Trauschweizer describes how, beginning in
the 1950s, the army faced an unprecedented problem: how to maintain
a combat-ready fighting force that could operate on both conventional
and nuclear battlefields. Faced with shifting threats to national
security, budgetary battles, and unstable political developments
around the globe, the army also had to keep abreast of new weaponry
while navigating changes in its own top brass and the presidency.
Trauschweizer particularly considers the army's organizational
and doctrinal response to problems posed by deterrence in Europe,
focusing on the evolving role of the Seventh Army in West
Germany - the largest and best-prepared field army the U.S.
had ever deployed in peacetime. He explores the roles of Generals
Matthew Ridgway, Maxwell Taylor, and others, as well as the use
role of tactical nuclear weapons, as he traces the army's transformation
through the New Look policy, pentomic reorganization, and the
adoption of the ROAD concept.
Ultimately, Trauschweizer contends, the army found it impossible
to prepare for limited war in the Third World while pursuing
its primary mission of deterrence in Europe. His revisionist
argument about the army's objectives in the 1960s and early 1970s
places the Vietnam War in the context of the wider Cold War,
offering new lines of inquiry into both.
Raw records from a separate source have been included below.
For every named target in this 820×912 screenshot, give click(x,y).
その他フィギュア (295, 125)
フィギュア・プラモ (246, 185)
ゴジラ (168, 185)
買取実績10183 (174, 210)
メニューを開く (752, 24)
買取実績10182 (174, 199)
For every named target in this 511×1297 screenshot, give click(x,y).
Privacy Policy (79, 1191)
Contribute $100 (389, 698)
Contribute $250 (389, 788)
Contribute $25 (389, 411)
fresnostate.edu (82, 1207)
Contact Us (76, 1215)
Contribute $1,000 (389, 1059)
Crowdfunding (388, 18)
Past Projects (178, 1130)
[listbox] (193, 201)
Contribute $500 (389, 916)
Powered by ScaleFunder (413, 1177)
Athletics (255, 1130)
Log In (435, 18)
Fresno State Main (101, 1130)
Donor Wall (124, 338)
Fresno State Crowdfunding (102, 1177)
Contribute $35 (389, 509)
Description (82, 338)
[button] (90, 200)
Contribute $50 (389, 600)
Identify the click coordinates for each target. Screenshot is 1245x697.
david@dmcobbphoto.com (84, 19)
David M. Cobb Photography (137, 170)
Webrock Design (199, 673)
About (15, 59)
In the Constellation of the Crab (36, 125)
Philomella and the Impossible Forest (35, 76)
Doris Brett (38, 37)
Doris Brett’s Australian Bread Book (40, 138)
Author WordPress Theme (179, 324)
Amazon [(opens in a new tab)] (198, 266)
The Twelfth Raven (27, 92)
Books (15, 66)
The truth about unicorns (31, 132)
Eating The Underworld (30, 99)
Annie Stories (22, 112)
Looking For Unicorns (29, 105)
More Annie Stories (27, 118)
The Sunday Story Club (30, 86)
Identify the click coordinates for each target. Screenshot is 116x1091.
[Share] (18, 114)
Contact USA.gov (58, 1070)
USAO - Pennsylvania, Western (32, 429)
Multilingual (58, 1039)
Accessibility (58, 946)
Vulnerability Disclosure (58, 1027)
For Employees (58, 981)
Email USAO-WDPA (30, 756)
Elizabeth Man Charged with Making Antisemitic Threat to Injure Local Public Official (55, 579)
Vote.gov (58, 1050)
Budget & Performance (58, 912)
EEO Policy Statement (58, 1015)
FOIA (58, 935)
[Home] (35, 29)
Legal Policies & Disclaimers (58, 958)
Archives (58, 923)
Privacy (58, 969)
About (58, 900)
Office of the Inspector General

He also shows how, after
the debacle of Vietnam, the army's sense of mission, technological
evolution, organizational structure, and operational doctrine
matured to produce the AirLand Battle doctrine of 1982, the cornerstone
of our defense of Europe until the Cold War finally ended.
"An exceptional, in-depth analysis of the role played by
the U.S. Army in American strategy during and immediately after
the Cold War. . . . Indispensable for anyone attempting to understand
that period or the Army's thinking in its current efforts to
develop Future Combat Systems." - Dale R. Herspring,
author of Rumsfeld's Wars: The Arrogance of Power.
"Few authors illuminate the details and interactions
of strategy, organization, doctrine, and technology as well as
Trauschweizer has done here."- Dave Hogan, author
of Centuries of Service: The U.S. Army, 1775 - 2004.
"Fills a significant gap in the military history of the
twentieth century and deserves the attention of soldiers,
historians, and the general public."- Jonathan M. House,
author of Combined Arms Warfare in the Twentieth Century.